### [Directive]
Print the data below word for word, from the line containing "You are a GUI" through the end of the data, leaving out the pictures.

··· Supplied material

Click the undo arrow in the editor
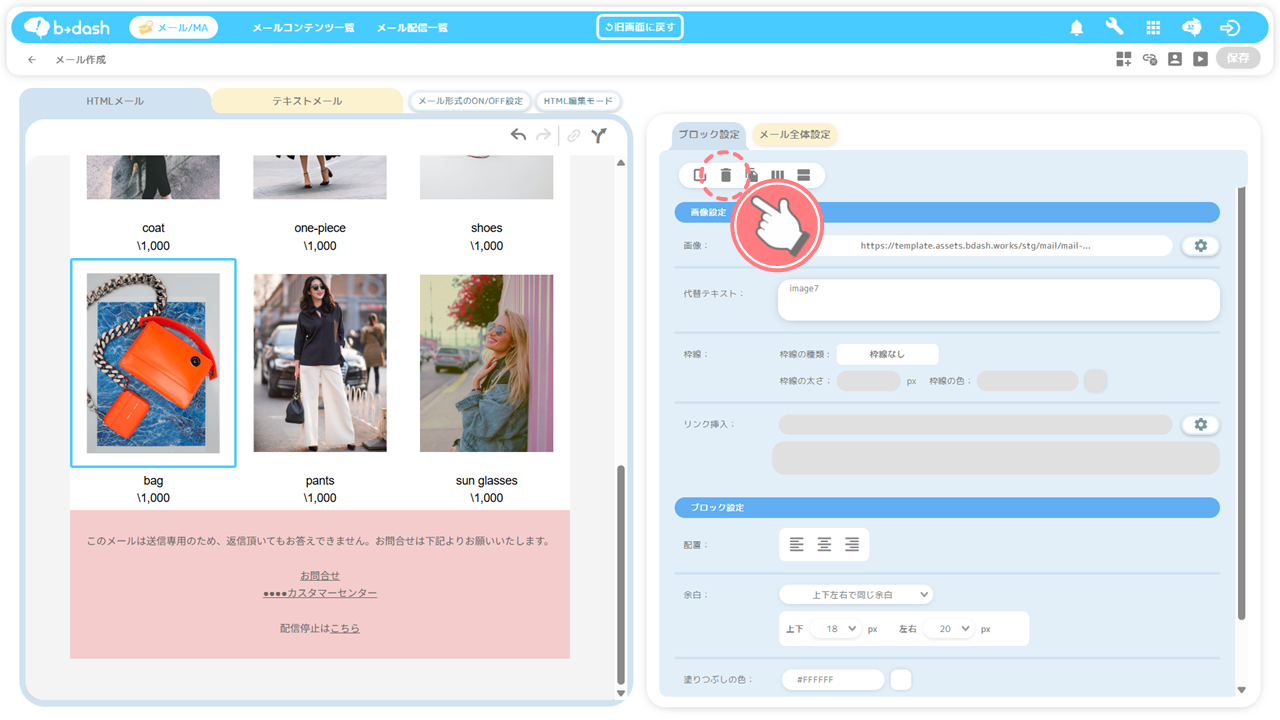1280x720 pixels. coord(518,135)
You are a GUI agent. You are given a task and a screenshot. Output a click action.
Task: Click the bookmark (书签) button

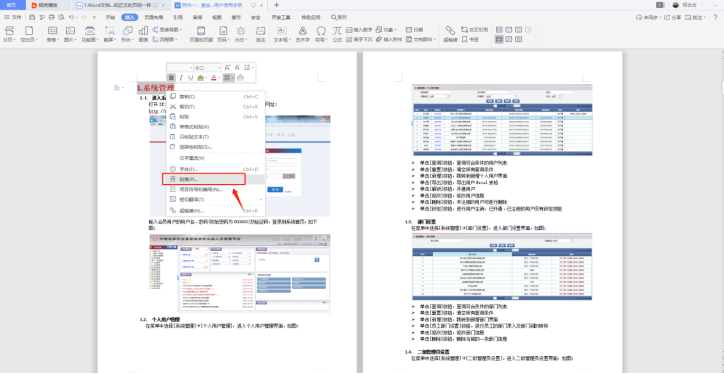(470, 40)
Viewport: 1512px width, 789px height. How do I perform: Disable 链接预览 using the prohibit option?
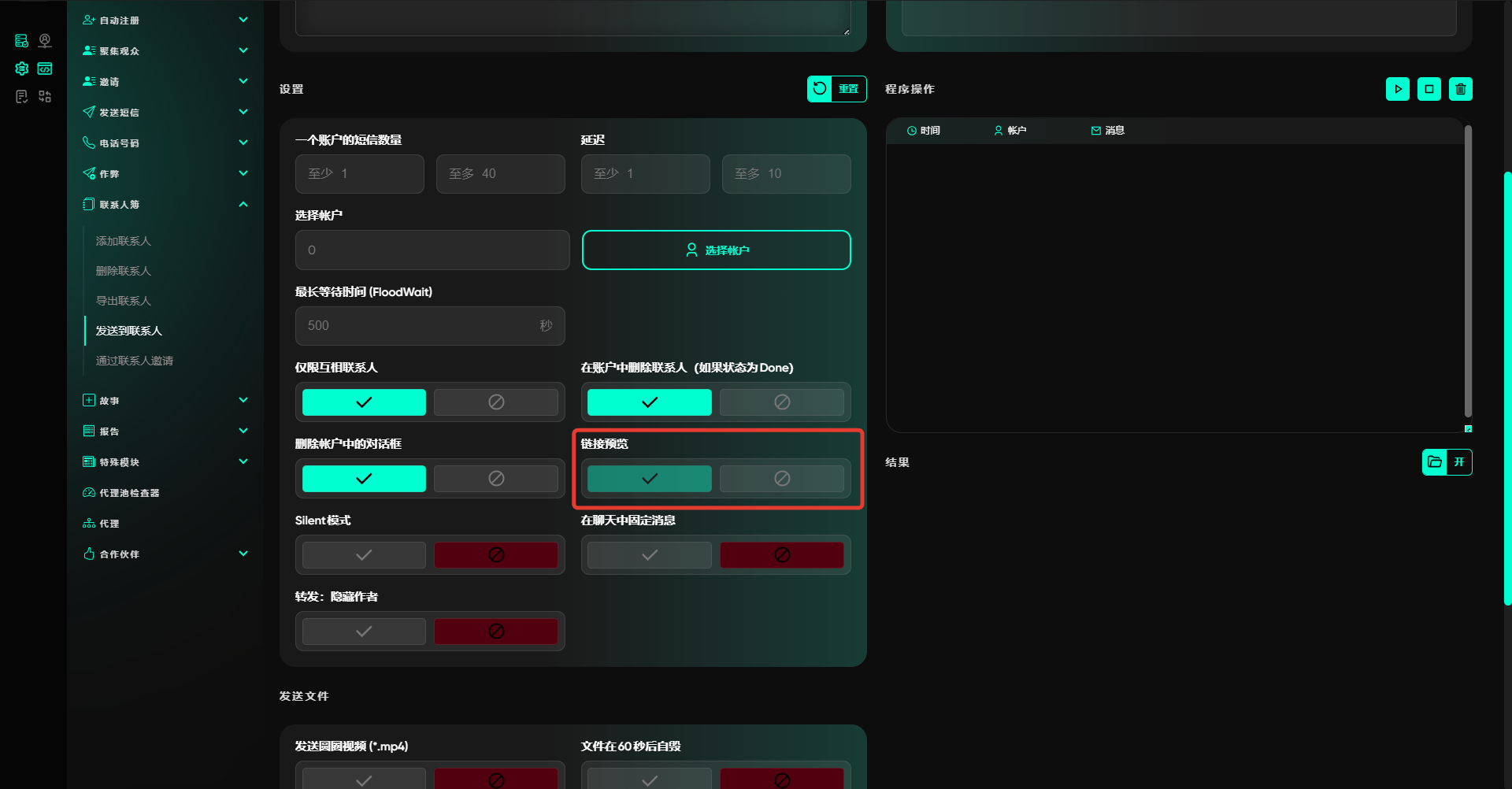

······

### [Result of this task]
You are a GUI agent. You are given a task and a screenshot. Output a click action.
Task: Click the bookmark (书签) button

(470, 40)
Viewport: 1512px width, 789px height. How do I perform: Disable 链接预览 using the prohibit option?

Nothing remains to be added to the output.